Beadniks has long been an endeavor that appears to defy logic — a business based on beads is an idea at once simple, brilliant and slightly crazy. The best ideas usually are.

Over the past 24 years the store has seen both success and stability, establishing itself as a go-to place for both Islanders and visitors. At one point it had national reach: there were eight franchises across the country, all using the template Ms. Roesler established on the Vineyard. Not all of the franchises survived the recession, but the flagship store did.

“I’ve been very satisfied by the concept and the metamorphosis of it,” Ms. Roesler said.

It all started with a trip to Asia.

In 1988, Ms. Roesler went abroad for a year and a half, and brought back souvenirs — including beads — that were extremely popular with friends and family. She went back to Asia the next year for four months, attending a gemology school in Bangkok. On her return to the state, she and her then-husband came to the Vineyard to visit a friend and, as with so many before them, just stayed. Ms. Roesler launched her wholesale catalog then, populated with items she’d brought back from her travels. In the summer of 1989 she set up a table at the Chilmark Flea Market. She also began to sell glass beads at a co-op art gallery on Church street. The beads sold out. Ms. Roesler returned to Asia and brought back more beads. Those sold out, too.

“It was a light bulb moment,” Ms. Roesler said. “Oh, beads are selling.”
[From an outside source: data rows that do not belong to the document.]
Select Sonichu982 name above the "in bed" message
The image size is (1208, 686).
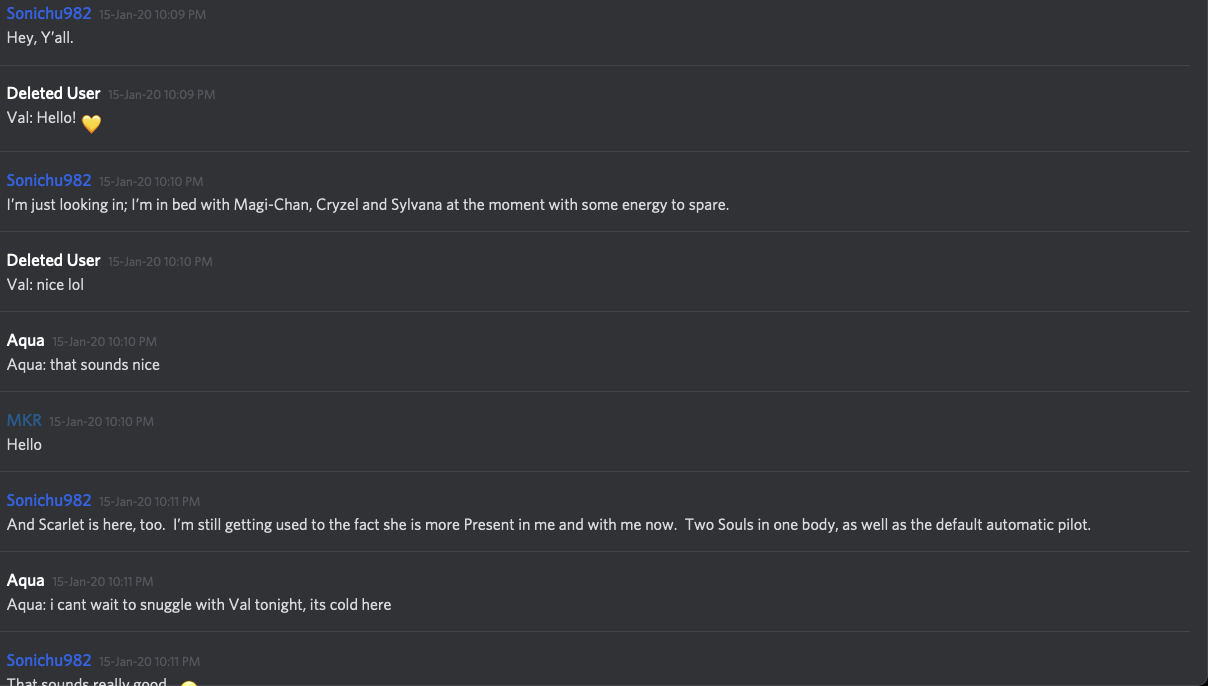coord(49,180)
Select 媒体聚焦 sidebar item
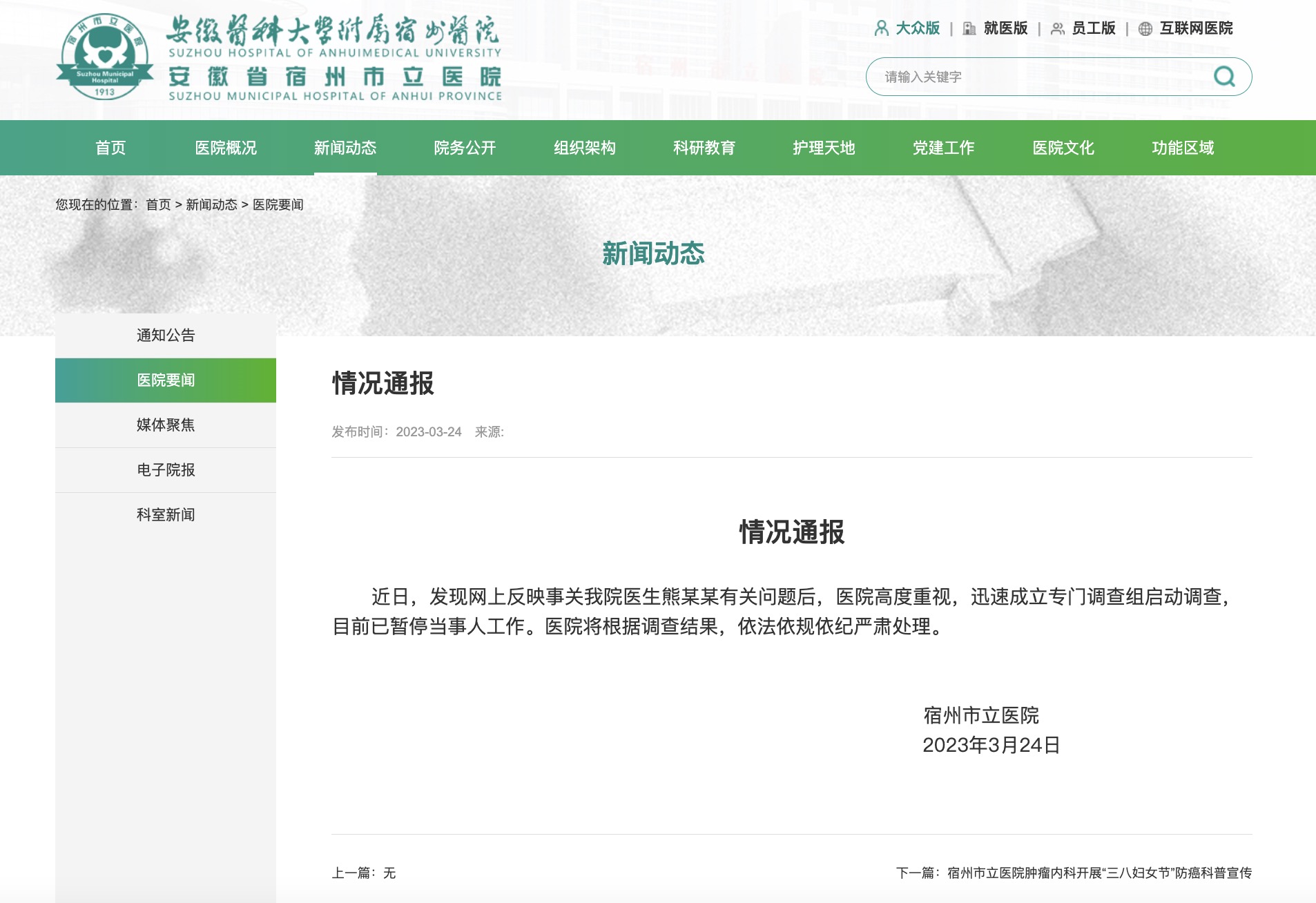 click(166, 425)
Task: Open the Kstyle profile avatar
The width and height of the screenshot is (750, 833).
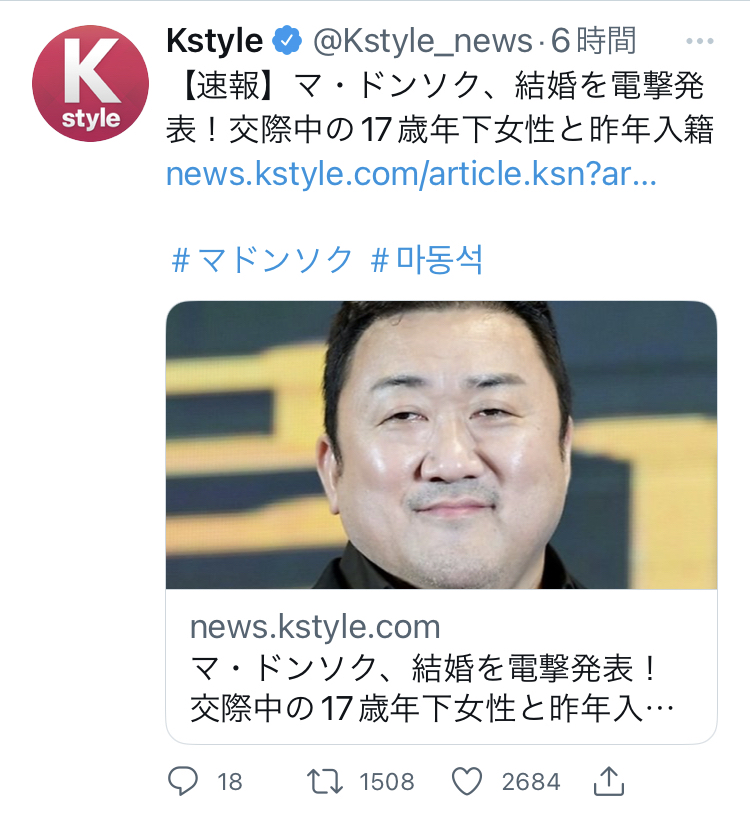Action: pos(90,83)
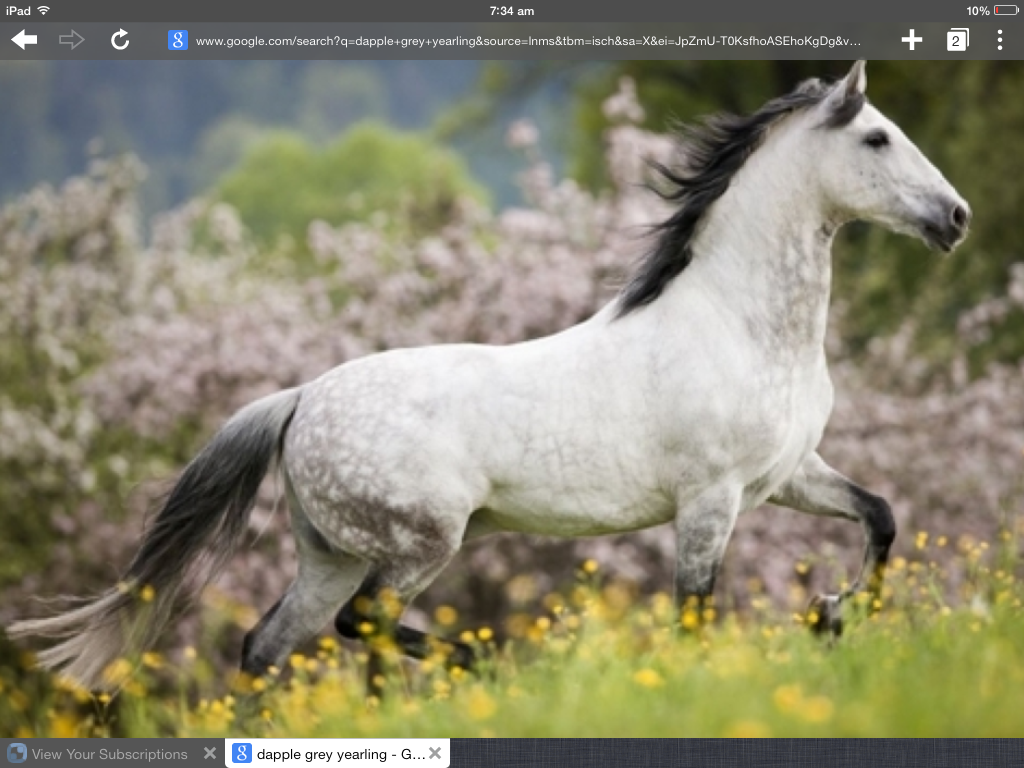
Task: Click Google icon on dapple grey tab
Action: click(x=242, y=754)
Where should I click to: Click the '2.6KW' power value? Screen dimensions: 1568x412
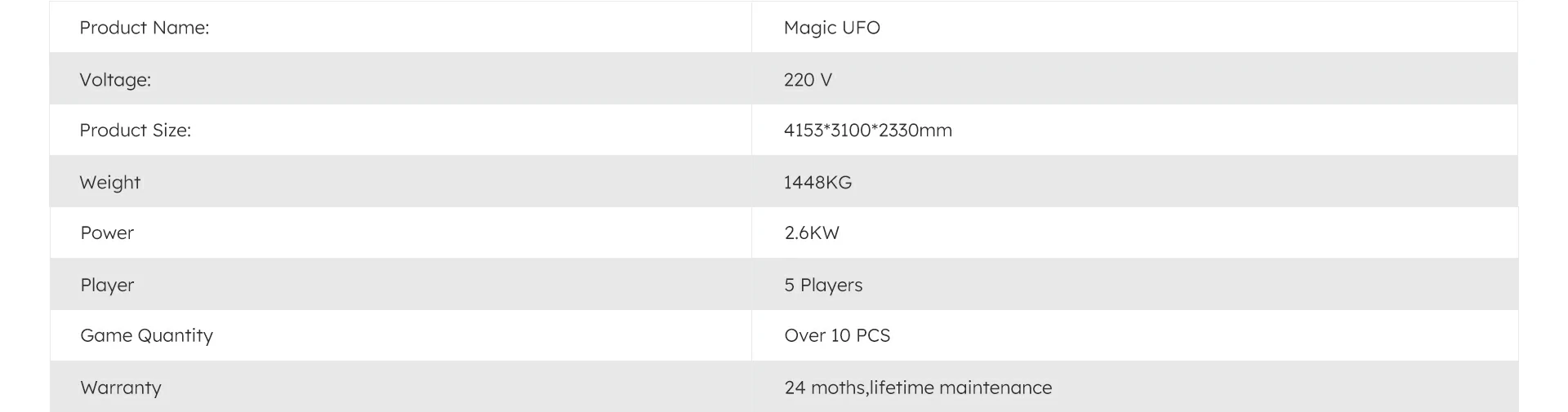(812, 233)
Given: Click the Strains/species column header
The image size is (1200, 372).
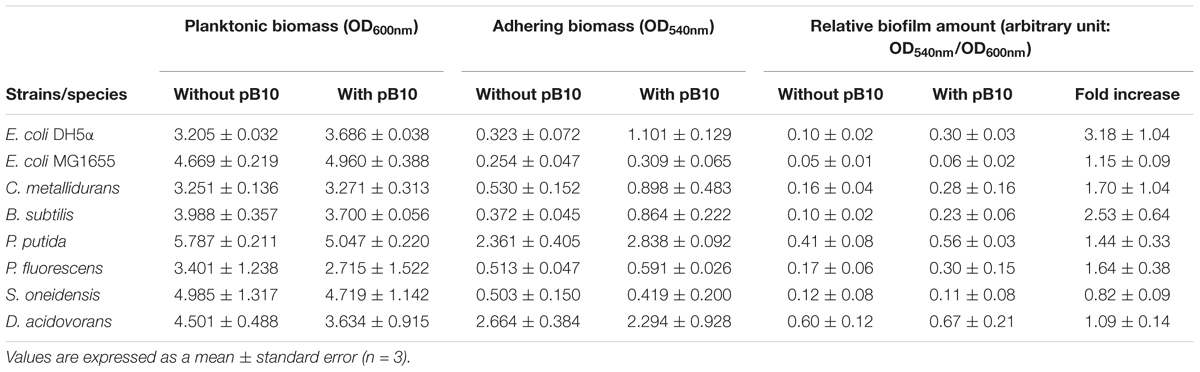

She thought about opening a beads-only kiosk in Oak Bluffs, and suggested it to a friend, Brian Robertshaw, who was also buying from her. He took it one step further: open a bead shop.

“He chipped in five thousand dollars, and I chipped in five thousand dollars of inventory,” Ms. Roesler said. Beadniks opened for business in a 200-square-foot room on the first floor of the house on Church street. It was 1990.

An on-site craft table has been crucial to Beadniks' success. — Ivy Ashe

They were too cheap to buy a commercial phone, Ms. Roesler said, so instead they called the phone company and asked to be listed as last name Nicks, first name Bead.

Initially the store just sold the beads themselves, but a turning point came shortly after wampum artist Kate Taylor came in looking for headpins, which are used to make earrings. Ms. Roesler told her the headpins would be in next week.

“I didn’t know what it was,” Ms. Roesler admitted.

After that, she and Mr. Robertshaw began to stock the supplies needed to create jewelry. Headpins, clasps, fasteners, hooks and wire all became staples. Beadniks was now a full-service bead store, complete with a tall work table in the back where people could make necklaces on-site.

Mr. Robertshaw left the Island in 1992 to open his own bead store in Brattleboro, Vt. That store, like Beadniks, is still going strong today.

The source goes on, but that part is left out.